**Your instructions:**
Convert the lines from the line with "aspell-dict_ita.lha (224, 1718)" to the line with "Amiga Future (50, 768)", both included, into a Markdown table with columns Row and Line text, skipping any blank lines.
----
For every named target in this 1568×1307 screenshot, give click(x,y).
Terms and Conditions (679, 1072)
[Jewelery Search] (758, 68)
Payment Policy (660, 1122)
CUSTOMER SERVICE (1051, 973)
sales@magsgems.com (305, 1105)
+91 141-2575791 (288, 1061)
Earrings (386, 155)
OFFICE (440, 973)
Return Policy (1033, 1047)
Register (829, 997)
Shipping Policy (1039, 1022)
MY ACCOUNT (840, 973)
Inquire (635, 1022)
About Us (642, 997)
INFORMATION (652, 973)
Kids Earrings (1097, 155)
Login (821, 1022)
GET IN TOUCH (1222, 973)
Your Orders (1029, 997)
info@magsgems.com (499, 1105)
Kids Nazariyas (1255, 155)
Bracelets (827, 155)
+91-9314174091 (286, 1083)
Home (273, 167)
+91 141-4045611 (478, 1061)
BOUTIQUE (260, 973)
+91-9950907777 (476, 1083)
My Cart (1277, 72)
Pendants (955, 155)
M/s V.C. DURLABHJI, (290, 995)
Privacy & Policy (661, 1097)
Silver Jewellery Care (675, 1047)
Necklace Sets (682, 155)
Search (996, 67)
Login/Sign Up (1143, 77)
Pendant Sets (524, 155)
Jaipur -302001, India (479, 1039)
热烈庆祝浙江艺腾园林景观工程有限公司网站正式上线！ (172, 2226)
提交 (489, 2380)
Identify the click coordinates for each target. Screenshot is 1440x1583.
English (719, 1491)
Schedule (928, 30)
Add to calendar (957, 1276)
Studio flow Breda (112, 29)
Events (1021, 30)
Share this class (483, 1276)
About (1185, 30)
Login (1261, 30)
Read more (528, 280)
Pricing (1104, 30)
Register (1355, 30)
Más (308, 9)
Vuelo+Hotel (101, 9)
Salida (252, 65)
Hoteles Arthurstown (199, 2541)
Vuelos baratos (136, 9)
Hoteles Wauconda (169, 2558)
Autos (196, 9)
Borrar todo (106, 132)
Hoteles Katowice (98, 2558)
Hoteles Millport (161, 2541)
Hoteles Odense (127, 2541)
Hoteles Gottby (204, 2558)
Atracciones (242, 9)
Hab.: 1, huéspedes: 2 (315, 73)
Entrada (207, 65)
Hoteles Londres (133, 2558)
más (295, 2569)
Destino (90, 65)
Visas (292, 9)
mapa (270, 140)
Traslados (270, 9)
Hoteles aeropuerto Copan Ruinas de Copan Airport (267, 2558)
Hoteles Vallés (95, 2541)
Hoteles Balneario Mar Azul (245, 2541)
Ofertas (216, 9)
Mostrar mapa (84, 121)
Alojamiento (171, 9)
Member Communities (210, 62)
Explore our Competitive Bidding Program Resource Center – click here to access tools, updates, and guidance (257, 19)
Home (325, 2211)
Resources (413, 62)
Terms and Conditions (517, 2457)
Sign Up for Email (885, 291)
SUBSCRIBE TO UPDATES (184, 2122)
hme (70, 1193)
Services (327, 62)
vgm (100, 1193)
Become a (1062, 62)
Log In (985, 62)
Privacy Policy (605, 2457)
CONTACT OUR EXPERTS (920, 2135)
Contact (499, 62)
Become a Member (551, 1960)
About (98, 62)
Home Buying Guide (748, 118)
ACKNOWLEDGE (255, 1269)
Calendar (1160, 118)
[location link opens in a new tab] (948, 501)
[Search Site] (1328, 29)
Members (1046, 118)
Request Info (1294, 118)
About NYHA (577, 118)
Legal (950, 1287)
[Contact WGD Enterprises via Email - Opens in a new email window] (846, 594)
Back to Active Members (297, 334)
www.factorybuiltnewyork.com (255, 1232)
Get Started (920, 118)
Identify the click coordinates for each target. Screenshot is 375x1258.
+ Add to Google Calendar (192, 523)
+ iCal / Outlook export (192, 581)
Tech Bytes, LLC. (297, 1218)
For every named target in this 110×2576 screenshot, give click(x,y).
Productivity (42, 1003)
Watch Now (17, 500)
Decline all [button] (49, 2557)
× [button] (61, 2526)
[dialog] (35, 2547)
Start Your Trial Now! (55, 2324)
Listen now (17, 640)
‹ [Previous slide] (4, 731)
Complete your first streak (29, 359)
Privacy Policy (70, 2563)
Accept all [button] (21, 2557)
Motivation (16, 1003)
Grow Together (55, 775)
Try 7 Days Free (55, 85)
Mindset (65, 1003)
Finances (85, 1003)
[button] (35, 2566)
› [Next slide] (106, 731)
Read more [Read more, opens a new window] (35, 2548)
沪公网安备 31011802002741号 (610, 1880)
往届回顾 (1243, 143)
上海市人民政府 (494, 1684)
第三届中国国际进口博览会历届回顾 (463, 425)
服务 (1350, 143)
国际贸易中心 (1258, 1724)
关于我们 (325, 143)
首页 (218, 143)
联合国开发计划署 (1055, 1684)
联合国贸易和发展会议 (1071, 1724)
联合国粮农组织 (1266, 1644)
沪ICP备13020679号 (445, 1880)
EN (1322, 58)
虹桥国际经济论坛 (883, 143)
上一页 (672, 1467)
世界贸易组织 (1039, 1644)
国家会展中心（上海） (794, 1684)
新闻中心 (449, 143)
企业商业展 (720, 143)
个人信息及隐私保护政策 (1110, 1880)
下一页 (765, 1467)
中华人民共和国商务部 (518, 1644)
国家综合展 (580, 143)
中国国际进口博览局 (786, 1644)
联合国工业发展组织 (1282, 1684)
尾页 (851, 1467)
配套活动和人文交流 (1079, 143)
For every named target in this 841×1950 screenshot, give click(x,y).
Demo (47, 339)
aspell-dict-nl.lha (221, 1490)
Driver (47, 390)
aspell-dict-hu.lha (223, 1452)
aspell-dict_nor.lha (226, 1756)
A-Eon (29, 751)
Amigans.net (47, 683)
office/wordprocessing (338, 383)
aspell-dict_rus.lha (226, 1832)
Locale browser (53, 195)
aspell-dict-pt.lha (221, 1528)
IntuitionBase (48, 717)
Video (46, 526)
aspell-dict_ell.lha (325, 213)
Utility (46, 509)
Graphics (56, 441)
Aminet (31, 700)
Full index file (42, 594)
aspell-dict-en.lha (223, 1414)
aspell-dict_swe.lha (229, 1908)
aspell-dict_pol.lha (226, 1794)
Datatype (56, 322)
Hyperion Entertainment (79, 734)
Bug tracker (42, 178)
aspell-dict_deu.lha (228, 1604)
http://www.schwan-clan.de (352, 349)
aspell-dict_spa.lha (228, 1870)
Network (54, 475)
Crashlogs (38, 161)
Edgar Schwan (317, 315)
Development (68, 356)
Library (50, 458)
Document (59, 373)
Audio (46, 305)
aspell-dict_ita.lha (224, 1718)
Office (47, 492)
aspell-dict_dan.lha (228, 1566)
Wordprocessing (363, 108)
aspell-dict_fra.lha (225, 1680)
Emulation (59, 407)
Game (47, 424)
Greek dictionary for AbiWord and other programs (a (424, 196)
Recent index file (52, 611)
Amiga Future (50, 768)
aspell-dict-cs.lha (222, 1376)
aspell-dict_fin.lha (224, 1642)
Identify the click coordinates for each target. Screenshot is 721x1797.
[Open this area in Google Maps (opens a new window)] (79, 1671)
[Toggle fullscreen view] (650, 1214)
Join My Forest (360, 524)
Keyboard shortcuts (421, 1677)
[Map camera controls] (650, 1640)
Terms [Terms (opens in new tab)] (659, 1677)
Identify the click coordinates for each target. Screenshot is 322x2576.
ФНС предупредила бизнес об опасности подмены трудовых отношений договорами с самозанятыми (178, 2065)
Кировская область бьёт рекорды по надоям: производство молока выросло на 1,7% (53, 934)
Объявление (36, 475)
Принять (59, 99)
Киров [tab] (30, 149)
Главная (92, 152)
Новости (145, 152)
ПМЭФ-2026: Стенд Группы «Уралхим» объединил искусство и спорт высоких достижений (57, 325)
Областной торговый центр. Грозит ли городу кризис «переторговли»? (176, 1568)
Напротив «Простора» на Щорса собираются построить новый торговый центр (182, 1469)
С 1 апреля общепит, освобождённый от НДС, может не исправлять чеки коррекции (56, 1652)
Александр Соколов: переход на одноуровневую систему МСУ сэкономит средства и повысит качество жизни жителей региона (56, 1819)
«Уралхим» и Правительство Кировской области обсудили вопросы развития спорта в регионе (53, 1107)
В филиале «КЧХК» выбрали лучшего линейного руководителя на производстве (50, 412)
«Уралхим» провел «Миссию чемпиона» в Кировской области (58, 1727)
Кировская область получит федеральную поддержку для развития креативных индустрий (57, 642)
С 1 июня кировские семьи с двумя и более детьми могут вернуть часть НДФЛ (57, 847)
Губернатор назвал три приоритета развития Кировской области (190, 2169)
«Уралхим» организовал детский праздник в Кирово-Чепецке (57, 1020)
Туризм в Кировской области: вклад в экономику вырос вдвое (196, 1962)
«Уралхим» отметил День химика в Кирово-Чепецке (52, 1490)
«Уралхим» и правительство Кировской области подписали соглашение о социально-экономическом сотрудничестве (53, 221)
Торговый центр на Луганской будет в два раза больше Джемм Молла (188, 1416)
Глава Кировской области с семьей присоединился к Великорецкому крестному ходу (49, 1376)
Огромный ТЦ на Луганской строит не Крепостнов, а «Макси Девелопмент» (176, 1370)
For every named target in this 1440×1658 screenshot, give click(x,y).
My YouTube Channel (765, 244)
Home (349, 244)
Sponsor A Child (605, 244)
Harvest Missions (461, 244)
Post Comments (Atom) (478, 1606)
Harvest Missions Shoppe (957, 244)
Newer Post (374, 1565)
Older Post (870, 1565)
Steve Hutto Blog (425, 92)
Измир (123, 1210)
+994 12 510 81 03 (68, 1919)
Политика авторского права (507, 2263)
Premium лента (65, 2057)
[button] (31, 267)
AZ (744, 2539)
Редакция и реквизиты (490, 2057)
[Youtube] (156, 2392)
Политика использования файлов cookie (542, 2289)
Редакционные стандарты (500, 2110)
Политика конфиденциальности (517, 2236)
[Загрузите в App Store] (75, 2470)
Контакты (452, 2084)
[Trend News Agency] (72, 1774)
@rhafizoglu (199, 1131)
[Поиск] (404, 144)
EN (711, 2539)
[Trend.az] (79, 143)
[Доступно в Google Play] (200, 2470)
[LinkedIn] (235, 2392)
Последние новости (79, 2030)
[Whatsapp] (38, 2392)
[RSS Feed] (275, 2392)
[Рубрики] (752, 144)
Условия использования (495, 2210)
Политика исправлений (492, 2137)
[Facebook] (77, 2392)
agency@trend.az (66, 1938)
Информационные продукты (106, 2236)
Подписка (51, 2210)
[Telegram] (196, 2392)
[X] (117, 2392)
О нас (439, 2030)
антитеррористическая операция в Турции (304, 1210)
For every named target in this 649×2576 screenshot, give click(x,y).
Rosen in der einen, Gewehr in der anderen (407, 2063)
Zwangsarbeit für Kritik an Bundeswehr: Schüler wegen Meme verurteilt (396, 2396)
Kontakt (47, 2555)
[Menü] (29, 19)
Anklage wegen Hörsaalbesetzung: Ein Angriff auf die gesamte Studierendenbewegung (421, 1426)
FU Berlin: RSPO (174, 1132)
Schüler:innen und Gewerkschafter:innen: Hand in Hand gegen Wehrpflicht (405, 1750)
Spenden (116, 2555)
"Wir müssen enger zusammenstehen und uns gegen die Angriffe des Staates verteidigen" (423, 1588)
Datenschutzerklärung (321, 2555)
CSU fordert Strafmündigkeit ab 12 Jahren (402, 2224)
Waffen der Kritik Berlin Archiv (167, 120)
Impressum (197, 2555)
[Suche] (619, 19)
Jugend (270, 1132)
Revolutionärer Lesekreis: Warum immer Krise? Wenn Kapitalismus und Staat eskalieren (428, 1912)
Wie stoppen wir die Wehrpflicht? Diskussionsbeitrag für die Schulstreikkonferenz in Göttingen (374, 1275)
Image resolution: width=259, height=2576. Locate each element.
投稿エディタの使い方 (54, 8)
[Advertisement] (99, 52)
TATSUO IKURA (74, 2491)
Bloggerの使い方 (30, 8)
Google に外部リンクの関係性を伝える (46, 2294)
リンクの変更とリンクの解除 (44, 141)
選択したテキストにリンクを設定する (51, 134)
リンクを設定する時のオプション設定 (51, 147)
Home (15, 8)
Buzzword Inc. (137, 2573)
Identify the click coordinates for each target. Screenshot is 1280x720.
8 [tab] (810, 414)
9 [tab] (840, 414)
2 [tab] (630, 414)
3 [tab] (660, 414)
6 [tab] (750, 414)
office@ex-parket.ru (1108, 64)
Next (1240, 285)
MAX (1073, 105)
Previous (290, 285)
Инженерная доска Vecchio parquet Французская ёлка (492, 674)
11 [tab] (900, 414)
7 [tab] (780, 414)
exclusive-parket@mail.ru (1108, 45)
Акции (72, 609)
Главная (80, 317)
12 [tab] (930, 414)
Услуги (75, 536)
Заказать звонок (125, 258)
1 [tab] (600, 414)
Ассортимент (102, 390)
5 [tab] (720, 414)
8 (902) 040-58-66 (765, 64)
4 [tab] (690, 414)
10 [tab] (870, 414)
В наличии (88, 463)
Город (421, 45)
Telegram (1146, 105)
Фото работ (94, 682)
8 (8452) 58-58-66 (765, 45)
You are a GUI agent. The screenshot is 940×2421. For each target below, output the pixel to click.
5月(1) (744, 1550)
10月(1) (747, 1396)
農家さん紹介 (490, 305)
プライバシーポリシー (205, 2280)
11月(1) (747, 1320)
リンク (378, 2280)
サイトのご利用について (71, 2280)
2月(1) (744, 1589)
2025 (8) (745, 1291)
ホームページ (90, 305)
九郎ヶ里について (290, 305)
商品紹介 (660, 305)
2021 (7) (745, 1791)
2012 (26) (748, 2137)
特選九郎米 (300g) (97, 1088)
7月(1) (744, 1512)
----
**Exercise solution:**
| Row | Line text |
|---|---|
| 1 | aspell-dict_ita.lha (224, 1718) |
| 2 | Office (47, 492) |
| 3 | aspell-dict_dan.lha (228, 1566) |
| 4 | Wordprocessing (363, 108) |
| 5 | aspell-dict_fra.lha (225, 1680) |
| 6 | Emulation (59, 407) |
| 7 | Game (47, 424) |
| 8 | Greek dictionary for AbiWord and other programs (a (424, 196) |
| 9 | Recent index file (52, 611) |
| 10 | Amiga Future (50, 768) |